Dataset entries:
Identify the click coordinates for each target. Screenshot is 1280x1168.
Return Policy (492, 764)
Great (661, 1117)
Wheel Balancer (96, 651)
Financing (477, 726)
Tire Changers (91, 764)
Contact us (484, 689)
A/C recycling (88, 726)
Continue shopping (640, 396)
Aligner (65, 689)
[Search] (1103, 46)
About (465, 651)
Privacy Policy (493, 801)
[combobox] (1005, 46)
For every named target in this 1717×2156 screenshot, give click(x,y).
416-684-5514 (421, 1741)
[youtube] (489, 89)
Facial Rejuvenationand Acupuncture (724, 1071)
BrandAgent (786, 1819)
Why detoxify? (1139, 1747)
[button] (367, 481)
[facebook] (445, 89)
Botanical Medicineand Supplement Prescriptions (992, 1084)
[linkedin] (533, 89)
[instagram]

What this task involves:
Please retype each entry above exactly as it is written.

Result:
Identify the click coordinates for each target. Screenshot is 1280x1168.
Return Policy (492, 764)
Great (661, 1117)
Wheel Balancer (96, 651)
Financing (477, 726)
Tire Changers (91, 764)
Contact us (484, 689)
A/C recycling (88, 726)
Continue shopping (640, 396)
Aligner (65, 689)
[Search] (1103, 46)
About (465, 651)
Privacy Policy (493, 801)
[combobox] (1005, 46)
For every named target in this 1717×2156 screenshot, give click(x,y).
416-684-5514 (421, 1741)
[youtube] (489, 89)
Facial Rejuvenationand Acupuncture (724, 1071)
BrandAgent (786, 1819)
Why detoxify? (1139, 1747)
[button] (367, 481)
[facebook] (445, 89)
Botanical Medicineand Supplement Prescriptions (992, 1084)
[linkedin] (533, 89)
[instagram]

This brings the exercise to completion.